- Born: Christopher J. McGurk January 16, 1957 Boston, Massachusetts, U.S.
- Education: Syracuse University, University of Chicago
- Occupations: Chairman and CEO, Cineverse
- Years active: 2011–present
- Title: Cookie Jar Entertainment Holdings (Director) Walt Disney Studios (Director, 1994-1996) Universal Pictures (President and Chief Operating Officer, 1996-1999) Metro-Goldwyn-Mayer (Vice Chairman of the Board and Chief Operating Officer, 1999-2005)
- Board member of: American Cinematheque

= Chris McGurk =

American film producer

Chris McGurk is chairman and CEO of Cineverse (NASDAQ: CNVS), a publicly traded entertainment and streaming technology company.
Cineverse distributes content across all windows and platforms, from theatrical to digital to physical, and most recently released breakout hit horror film Terrifier 3.
McGurk has enjoyed a long and transformative executive career in the film, TV and streaming content industries. Before joining Cineverse in 2011, McGurk was the founder and CEO of Overture Films and CEO of Anchor Bay Entertainment. Prior to that, McGurk served in several executive leadership roles including Vice Chairman and COO of MGM Studios Metro-Goldwyn-Mayer, President and COO of Universal Pictures Universal Pictures and President of The Walt Disney Motion Picture Group Walt Disney Studios.

==Cineverse==
In May 2023, under the leadership of Chairman and CEO Chris McGurk, Cinedigm rebranded as Cineverse, marking a shift from its digital cinema business to a new focus on streaming and independent films.
Cineverse manages a library of over 71,000 films, series and podcasts, distributing them across a network of more than 30 streaming channels. These include genre-driven platforms like Screambox for horror enthusiasts, the Dove Channel for women’s entertainment and Fandor for independent film lovers. The company claims to reach over 150 million unique users per month with more than one billion minutes of curated content monthly across platforms.

Under McGurk’s leadership, Cineverse released Terrifier 3, which became the highest-grossing unrated film in U.S. history., earning approximately $90 million in global revenue. Cineverse is also the owner of Bloody Disgusting, a leading horror media brand acquired in 2021.
Cineverse also released a reboot of The Toxic Avenger in August 2025.
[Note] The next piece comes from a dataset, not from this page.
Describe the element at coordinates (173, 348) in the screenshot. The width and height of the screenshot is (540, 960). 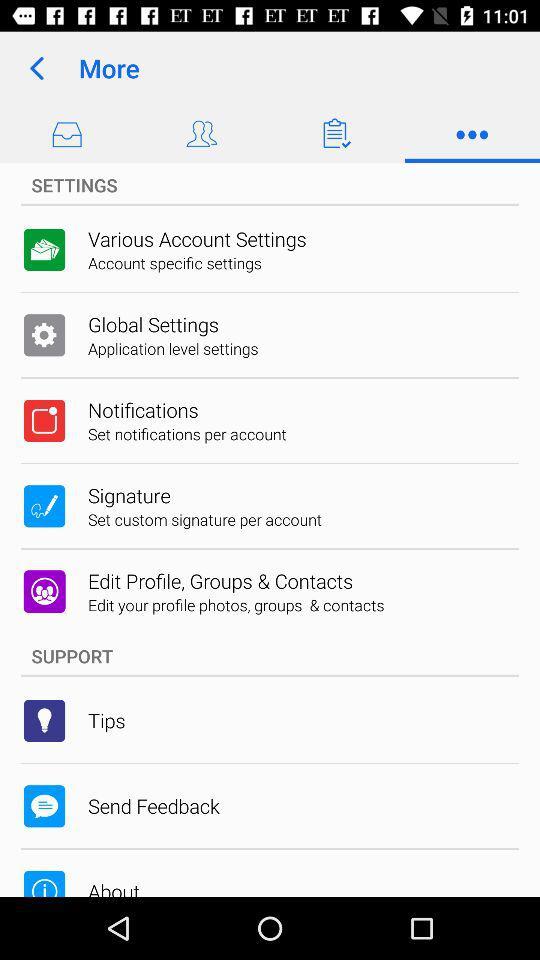
I see `the icon above notifications app` at that location.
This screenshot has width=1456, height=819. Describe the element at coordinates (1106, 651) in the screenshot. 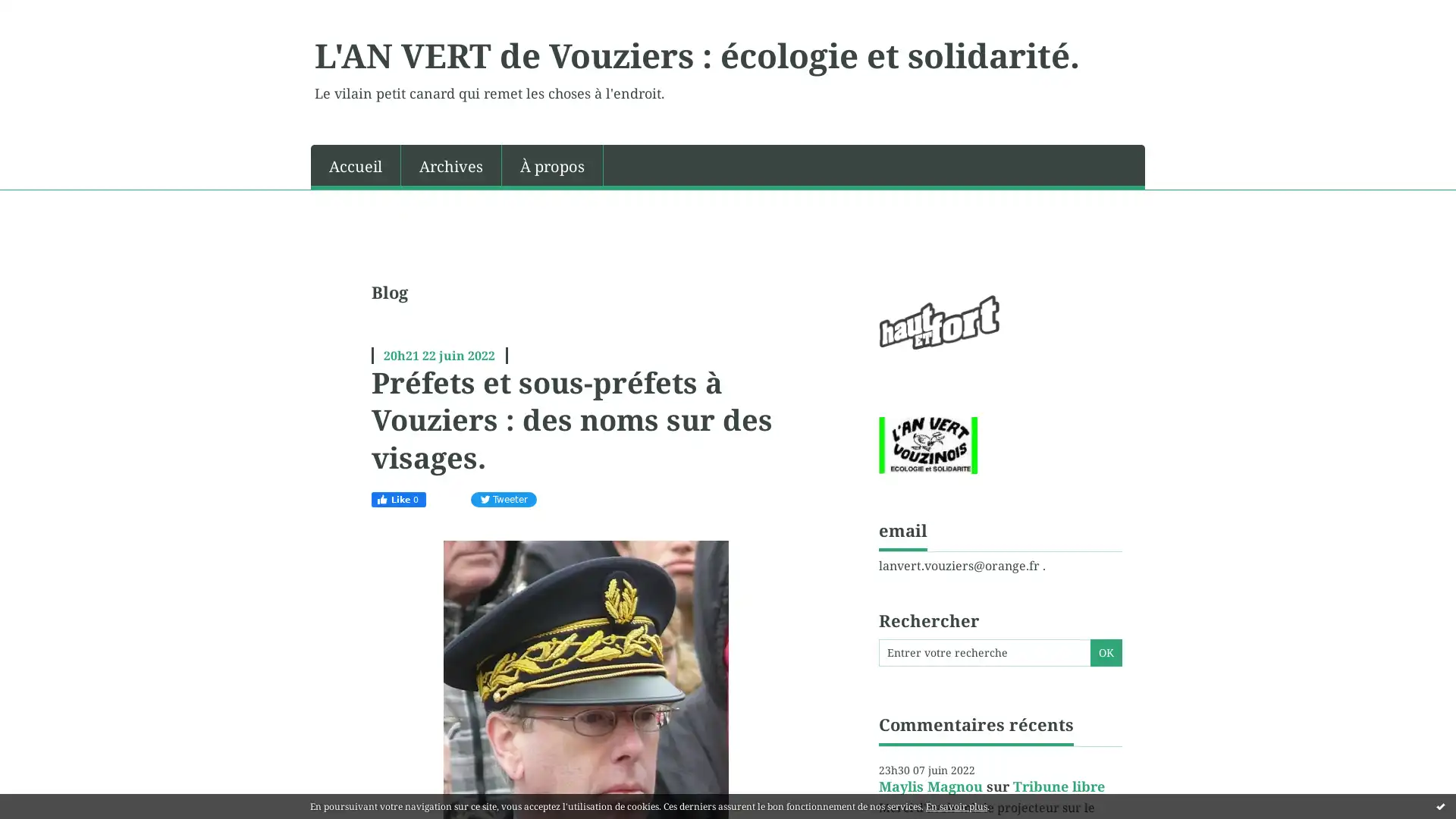

I see `OK` at that location.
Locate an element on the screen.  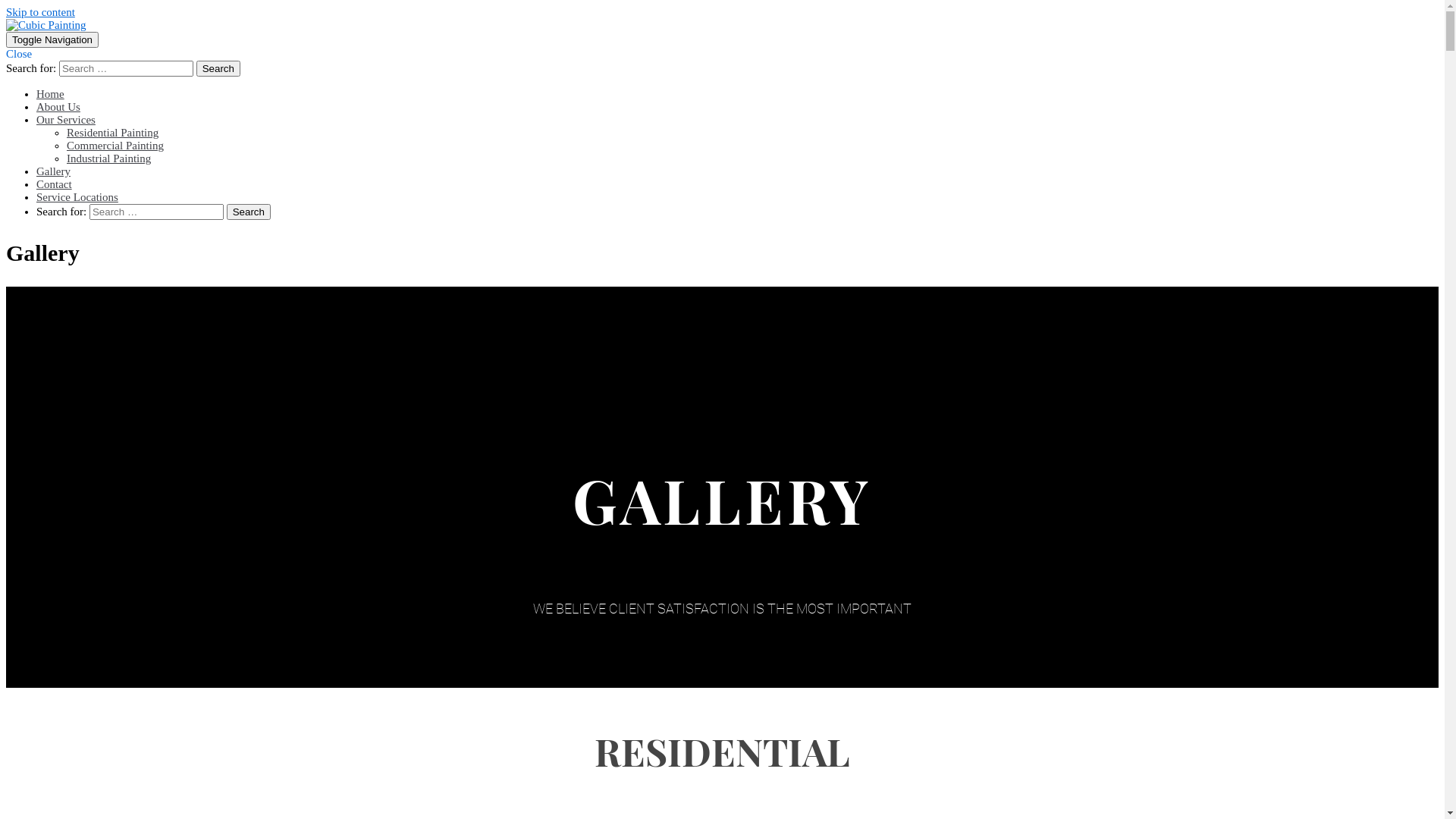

Cineverse has also invested in proprietary technology. This includes streaming platform Matchpoint.tv, which offers OTT operators tools for content ingestion, automation and monetization. CineSearch.com is an AI-powered content discovery engine designed to help users find and personalize streaming across platforms. Cineverse also operates C360.com, its programmatic advertising hub, enabling buyers and brands to target audiences across its network of streaming channels through automated ad solutions.
In the audio space, Cineverse operates the Cineverse Podcast Network. This includes BloodyFM, a horror and true crime podcast label featuring popular shows like Murder in America, Tower 4 and Dead Meat. Additionally, the network offers entertainment and comedy content.

==Career==
Chris McGurk received a Bachelor of Science degree in accounting from Syracuse University School of Management and a Master of Business Administration degree from the University of Chicago Graduate School of Business.

He served as executive vice president and chief financial officer thereof from 1990 to 1994, and the president of Walt Disney Studios, a division of The Walt Disney Company, from 1994 to 1996.
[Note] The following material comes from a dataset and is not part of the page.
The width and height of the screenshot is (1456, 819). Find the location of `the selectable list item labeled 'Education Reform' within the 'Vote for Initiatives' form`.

From 1996 to 1999, McGurk joined Universal Pictures, where he served in various executive capacities, including president and chief operating officer

From 1999 to 2005, McGurk was vice chairman of the board and chief operating officer of Metro-Goldwyn-Mayer (“MGM”), acting as the company’s lead operating executive until MGM was sold. In 2003, Premiere’s annual Power 100 List Ranked McGurk #24 with MGM Chairman Alex Yemenidjian.

McGurk played the leading role in MGM's reinvigoration, spearheading efforts that resulted MGM's industry leadership in Home Entertainment library sales, marketing and distribution. McGurk maximized the asset value of Hollywood's largest modern film library, transformed the United Artists label into a specialty film unit and negotiated strategic alliances with Twentieth Century Fox and NBC.

He served as senior advisor of new ventures of Starz Media (also called IDT Entertainment) from April 5, 2006 to November 2006.

McGurk founded and served as the chief executive officer of Overture Films, a wholly owned subsidiary of Starz, from November 13, 2006, to July 2010. He was also CEO of Anchor Bay Entertainment, which distributed Overture Films’ product to the home entertainment industry.